Published: 08/11/2017

In collaboration with ASTMH, Image Audiovisuals, and session presenters, MESA brings you this webcast from the 66th ASTMH annual meeting in Baltimore, November 2017

Title: “Plasmodium vivax whole genome sequencing to assess genetic relatedness of polyclonal relapses in Cambodia”

Speaker: Nicholas Brazeau, University of North Carolina

Session information: 

Symposium 0137: “Malaria: Genetics and Genomics”

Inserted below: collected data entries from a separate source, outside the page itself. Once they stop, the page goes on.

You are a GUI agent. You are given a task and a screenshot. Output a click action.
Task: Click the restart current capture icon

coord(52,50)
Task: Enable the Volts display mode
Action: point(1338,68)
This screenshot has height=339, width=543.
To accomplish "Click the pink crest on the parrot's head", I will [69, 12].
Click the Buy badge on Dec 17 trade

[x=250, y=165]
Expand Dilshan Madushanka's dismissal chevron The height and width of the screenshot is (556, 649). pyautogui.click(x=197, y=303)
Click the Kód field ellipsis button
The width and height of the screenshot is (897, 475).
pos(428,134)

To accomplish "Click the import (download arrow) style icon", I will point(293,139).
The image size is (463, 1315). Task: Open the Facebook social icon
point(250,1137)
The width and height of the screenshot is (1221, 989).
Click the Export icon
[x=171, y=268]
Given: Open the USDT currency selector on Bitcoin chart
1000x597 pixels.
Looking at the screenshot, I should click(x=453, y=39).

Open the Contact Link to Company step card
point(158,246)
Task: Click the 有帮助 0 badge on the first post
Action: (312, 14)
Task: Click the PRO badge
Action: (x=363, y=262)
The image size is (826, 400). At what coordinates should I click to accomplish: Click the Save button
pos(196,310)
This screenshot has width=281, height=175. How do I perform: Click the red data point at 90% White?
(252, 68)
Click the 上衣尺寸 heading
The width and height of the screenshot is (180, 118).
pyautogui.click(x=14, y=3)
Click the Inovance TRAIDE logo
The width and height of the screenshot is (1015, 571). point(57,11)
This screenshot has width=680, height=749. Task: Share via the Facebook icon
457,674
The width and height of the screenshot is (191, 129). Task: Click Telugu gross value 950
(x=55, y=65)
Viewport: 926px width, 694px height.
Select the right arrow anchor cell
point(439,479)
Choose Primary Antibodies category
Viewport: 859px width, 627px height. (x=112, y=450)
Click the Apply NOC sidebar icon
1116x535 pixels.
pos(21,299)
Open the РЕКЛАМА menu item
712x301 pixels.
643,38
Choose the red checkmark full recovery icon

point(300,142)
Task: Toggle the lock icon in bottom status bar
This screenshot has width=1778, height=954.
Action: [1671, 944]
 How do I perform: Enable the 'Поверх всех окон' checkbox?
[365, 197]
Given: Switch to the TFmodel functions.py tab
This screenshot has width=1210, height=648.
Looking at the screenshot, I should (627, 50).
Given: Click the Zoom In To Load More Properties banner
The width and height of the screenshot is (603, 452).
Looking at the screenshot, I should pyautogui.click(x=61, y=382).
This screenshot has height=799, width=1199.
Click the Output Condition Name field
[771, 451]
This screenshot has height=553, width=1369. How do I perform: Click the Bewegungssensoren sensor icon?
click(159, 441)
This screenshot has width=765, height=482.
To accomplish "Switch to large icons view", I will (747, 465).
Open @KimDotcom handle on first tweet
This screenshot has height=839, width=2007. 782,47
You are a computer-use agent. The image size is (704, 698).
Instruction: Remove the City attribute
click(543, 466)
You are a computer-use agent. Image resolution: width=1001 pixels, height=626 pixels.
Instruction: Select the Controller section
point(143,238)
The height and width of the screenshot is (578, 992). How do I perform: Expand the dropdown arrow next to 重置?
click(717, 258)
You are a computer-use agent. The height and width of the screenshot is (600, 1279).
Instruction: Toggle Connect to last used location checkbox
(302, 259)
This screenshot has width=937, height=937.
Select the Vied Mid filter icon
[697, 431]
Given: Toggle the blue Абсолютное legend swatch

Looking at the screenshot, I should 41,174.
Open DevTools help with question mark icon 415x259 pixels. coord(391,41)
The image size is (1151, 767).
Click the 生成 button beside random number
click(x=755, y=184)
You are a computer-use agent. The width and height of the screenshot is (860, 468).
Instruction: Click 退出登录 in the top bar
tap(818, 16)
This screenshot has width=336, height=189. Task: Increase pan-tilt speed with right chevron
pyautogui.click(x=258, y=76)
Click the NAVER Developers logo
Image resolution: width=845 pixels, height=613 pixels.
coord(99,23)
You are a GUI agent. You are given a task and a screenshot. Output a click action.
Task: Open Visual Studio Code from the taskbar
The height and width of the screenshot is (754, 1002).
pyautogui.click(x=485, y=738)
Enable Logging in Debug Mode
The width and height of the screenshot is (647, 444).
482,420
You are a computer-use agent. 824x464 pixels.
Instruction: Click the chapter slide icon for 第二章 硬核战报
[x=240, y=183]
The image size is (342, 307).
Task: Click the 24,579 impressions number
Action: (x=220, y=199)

Wednesday, 8 November, 10:15 – 12:00 PM, Convention Center – Room 321/322/323 (Level 300)

Abstract:

We previously performed targeted deep sequencing of pvmsp1 in a Cambodian cohort, including 22 persons who developed 29 Plasmodium vivax recurrences in the absence of primaquine treatment. We found frequent multiclonal infection and recurrences with homologous strains suggestive of relapse. We are now pursuing whole genome sequencing of these relapses. For 10 isolates from 3 patients who each suffered multiple relapses containing homologous strains, P. vivax DNA was enriched by hybrid capture, sheared, then sequenced on an Illumina HiSeq2000. Reads were aligned to the Sal-1 reference genome and variants called using the GATK pipeline. Coverage ≥5x was achieved across half the genome in 8/10 relapse isolates. We assessed genetic complexity and relatedness of the isolates in the context of 70 previously sequenced vivax genomes from the same region in northwestern Cambodia. The high complexity of infection found by deep sequencing was recapitulated on a genome-wide scale. 102,835 biallelic SNPs with 5x coverage across 80% of the 80 samples were used for an estimate of clonality based on the FWS statistic. All 10 relapse isolates were identified as polyclonal, with a median FWS of 0.60 (range 0.16-0.90). The FWS for each isolate decreased with successive episodes in 2/3 persons. Principal coordinates analysis of the 10 relapse genomes showed clustering by patient, indicating greater genetic relatedness among episodes within than between individuals. This genetic relatedness was recapitulated by STRUCTURE, which assigned isolates to three distinct “populations” corresponding to the three patients. Identity by descent analyses, with a framework to handle multiclonal infections, indicated a high degree of haplotype sharing among relapse samples within persons, consistent with our previous findings. All ten relapse samples aligned to the pvcsp VK210 clade. These analyses suggest that waves of reactivated hypnozoites within individuals are polyclonal and genetically related, with implications for distinguishing relapses from re-infections. Ongoing efforts are using whole genome amplification to sequence more relapses from the cohort.